__OBJECTIVE__
Can you rewrite the part of the dog-name thread that opens with "My grandfather in" and closes with "very soft, bayer-bel.)", replacing "German Shepherds" with "Rottweilers"?

__PROVIDED PASSAGE__
That's all I can think of, Sorry for repeats.


----------



## chelle (Feb 1, 2009)

Breeva
Brava
Bryna
Bolo

Can't think of any someone else didn't already say!

Oops I see you are using Brava - great name.


----------



## Lakl (Jul 23, 2011)

Ooh!! Pick me!! Pick me!!

I really like Greek names - as you already know, so here are a few...

Briseas/Briseis (pronounced Brih-say-us) - a favorite for female
Baptiste- male
Basilia (means queenly) - female of course 
Bastiaan - male


----------



## Snarly (Sep 7, 2011)

That name reminds me of the movie Troy every time I hear it lol.



Lakl said:


> Briseas/Briseis (pronounced Brih-say-us) - a favorite for female


----------



## Anastasia (Oct 7, 2011)

We love all things pirate around here so my first thought was Barbosa.


----------



## Lakl (Jul 23, 2011)

Snarly said:


> That name reminds me of the movie Troy every time I hear it lol.


Love that movie!!


----------



## KSdogowner (Jun 22, 2011)

Here are G-Names used in Germany

Hundenamen Rüden - G -

Hundenamen weiblich G


----------



## Gwenhwyfair (Jul 27, 2010)

Robin,

My grandfather in Germany had German Shepherds and participated in SchH.

His last female was named, Bärbel. 

(pronounced so it ryhmes with 'hay' at beginning, r is very soft, bayer-bel.)

If I had been able to pick the name for my female that would have been it.

Stored data entries
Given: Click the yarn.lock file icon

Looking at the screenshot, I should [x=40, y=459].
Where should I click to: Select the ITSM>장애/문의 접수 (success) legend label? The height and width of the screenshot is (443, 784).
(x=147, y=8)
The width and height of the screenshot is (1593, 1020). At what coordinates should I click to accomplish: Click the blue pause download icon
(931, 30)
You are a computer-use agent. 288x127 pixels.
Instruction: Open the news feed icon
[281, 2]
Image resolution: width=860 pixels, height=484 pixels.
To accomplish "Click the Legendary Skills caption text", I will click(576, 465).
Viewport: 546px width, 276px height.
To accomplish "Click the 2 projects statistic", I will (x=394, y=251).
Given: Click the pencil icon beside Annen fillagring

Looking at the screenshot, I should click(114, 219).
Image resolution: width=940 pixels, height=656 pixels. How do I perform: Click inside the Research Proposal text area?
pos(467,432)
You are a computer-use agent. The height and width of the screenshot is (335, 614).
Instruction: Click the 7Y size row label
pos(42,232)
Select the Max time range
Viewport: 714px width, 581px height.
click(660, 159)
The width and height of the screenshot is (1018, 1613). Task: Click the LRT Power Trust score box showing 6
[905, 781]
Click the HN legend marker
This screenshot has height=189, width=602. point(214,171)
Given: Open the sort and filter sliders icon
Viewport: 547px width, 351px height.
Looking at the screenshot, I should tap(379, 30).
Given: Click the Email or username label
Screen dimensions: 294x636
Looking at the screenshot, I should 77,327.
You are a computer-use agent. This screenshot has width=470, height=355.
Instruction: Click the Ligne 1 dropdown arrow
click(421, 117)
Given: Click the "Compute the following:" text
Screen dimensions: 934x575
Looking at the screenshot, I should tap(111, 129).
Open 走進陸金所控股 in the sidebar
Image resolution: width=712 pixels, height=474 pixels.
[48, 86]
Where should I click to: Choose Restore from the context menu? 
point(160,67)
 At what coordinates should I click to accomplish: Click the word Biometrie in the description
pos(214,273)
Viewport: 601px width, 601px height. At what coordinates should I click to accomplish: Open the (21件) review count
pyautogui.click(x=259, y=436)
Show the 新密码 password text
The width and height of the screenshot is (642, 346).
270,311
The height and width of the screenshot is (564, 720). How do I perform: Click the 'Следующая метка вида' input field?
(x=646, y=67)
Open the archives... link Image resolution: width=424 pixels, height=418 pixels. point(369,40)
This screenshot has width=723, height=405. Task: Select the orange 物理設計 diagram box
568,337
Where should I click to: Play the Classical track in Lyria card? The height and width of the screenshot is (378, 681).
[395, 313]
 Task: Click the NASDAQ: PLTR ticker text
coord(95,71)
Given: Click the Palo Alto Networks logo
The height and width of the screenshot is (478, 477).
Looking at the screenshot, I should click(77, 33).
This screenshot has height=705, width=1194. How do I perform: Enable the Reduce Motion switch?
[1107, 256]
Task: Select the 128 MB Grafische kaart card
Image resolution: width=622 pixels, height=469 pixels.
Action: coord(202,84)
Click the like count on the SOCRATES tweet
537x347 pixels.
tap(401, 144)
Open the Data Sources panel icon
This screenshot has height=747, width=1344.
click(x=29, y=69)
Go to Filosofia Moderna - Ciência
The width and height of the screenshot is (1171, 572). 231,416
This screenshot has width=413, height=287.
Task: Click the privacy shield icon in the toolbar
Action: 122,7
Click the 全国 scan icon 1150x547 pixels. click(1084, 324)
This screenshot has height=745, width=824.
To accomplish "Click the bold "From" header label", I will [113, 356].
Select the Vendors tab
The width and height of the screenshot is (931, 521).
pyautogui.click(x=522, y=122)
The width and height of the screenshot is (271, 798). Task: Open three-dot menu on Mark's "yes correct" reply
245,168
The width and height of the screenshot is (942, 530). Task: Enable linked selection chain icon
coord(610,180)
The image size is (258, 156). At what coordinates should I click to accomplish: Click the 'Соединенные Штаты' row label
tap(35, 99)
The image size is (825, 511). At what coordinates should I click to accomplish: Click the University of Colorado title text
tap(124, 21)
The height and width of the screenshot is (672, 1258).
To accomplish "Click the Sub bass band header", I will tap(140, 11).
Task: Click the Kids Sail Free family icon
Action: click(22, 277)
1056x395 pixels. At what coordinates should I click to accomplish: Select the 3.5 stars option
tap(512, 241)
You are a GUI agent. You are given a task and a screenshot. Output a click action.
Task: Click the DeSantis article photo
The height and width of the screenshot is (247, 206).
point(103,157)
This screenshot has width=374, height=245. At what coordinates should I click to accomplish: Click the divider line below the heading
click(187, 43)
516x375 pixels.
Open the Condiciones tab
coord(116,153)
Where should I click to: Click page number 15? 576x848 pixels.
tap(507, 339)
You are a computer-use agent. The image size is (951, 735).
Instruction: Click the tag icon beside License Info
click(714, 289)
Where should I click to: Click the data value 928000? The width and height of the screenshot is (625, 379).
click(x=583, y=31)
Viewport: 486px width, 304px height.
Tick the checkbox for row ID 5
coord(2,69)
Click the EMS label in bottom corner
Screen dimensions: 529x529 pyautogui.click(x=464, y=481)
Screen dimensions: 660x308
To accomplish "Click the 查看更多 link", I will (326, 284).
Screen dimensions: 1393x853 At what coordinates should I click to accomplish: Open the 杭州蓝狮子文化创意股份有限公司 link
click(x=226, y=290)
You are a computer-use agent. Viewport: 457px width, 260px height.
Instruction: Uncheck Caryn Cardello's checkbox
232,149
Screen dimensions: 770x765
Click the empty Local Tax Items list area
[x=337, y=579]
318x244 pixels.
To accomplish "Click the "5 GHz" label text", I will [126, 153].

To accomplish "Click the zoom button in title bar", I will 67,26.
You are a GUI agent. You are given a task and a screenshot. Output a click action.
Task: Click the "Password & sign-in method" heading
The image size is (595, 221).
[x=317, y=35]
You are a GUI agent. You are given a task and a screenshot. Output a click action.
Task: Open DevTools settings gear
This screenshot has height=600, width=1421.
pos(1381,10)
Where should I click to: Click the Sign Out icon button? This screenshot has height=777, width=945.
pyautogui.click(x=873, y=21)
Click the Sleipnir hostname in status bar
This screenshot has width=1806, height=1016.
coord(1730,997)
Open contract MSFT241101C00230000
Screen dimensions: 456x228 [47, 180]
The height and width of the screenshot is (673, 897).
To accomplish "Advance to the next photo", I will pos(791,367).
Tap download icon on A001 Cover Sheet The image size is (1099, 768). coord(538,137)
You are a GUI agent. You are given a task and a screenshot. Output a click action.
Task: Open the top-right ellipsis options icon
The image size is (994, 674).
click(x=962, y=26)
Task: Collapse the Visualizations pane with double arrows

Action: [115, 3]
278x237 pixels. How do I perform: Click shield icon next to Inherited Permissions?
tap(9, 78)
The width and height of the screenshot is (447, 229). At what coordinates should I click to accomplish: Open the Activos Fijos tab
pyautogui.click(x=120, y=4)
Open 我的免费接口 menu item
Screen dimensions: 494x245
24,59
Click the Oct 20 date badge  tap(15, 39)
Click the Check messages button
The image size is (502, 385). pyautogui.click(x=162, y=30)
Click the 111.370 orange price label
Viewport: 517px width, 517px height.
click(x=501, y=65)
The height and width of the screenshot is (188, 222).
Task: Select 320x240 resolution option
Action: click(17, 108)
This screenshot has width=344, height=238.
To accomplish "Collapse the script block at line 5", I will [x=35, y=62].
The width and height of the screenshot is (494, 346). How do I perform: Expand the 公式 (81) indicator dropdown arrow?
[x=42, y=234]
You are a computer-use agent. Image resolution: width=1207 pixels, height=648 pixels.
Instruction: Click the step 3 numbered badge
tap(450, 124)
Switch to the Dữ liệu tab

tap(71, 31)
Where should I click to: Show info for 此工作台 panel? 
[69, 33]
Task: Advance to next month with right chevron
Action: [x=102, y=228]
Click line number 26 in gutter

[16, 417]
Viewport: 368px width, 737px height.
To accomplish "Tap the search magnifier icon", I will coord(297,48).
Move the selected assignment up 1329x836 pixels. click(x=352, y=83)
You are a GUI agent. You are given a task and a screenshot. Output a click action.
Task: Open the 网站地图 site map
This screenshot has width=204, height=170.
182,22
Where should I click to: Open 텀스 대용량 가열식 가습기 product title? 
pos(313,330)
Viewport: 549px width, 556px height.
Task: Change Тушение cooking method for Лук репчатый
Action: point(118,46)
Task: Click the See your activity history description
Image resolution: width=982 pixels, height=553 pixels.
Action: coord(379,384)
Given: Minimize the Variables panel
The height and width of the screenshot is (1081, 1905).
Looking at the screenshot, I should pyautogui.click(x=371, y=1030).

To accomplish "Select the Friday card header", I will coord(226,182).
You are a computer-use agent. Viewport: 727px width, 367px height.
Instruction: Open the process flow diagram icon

__OUTPUT FOR THIS EXERCISE__
My grandfather in Germany had Rottweilers and participated in SchH.

His last female was named, Bärbel. 

(pronounced so it ryhmes with 'hay' at beginning, r is very soft, bayer-bel.)